### Task goal:
Within this material, find every line where the string "computer" appears, and copy it out.
───── Supplied material ─────
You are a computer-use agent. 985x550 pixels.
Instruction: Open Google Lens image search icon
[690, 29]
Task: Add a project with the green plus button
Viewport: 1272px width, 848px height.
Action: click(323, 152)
─────
───── Supplied material ─────
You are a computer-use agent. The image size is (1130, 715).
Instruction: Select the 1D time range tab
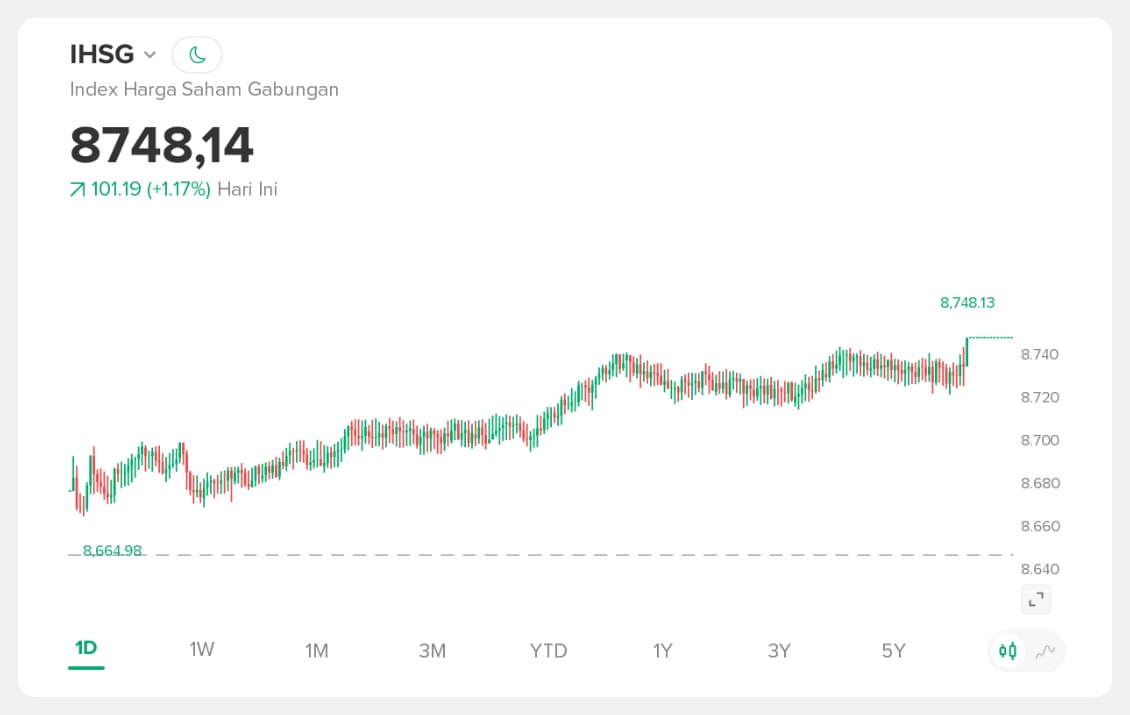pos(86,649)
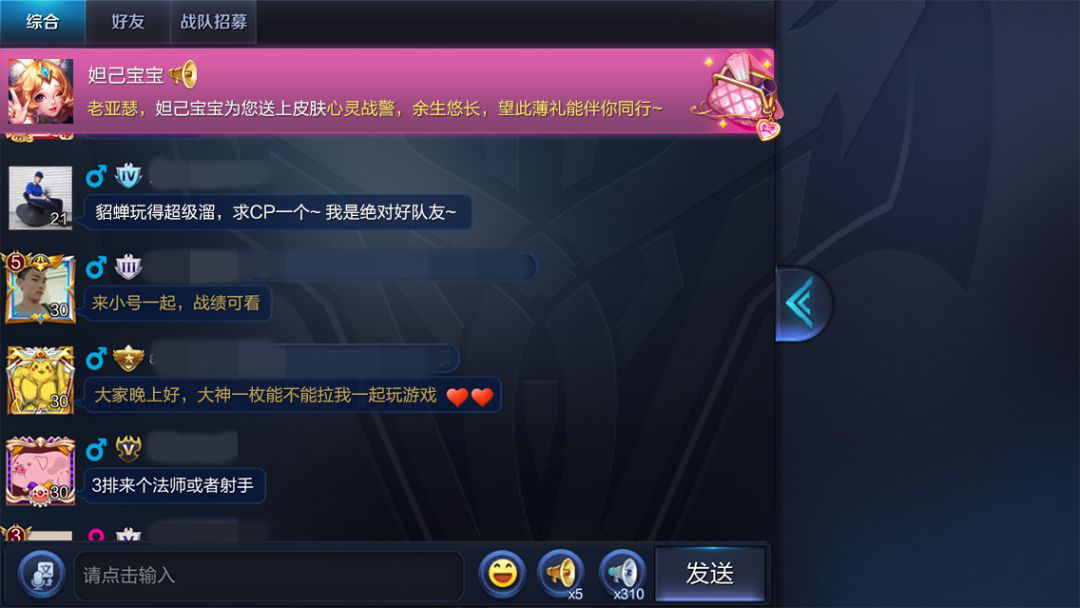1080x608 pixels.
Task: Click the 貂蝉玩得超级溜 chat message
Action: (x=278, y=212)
─────
### Written response:
You are a computer-use agent. 985x550 pixels.
You are a computer-use agent. The image size is (1130, 715).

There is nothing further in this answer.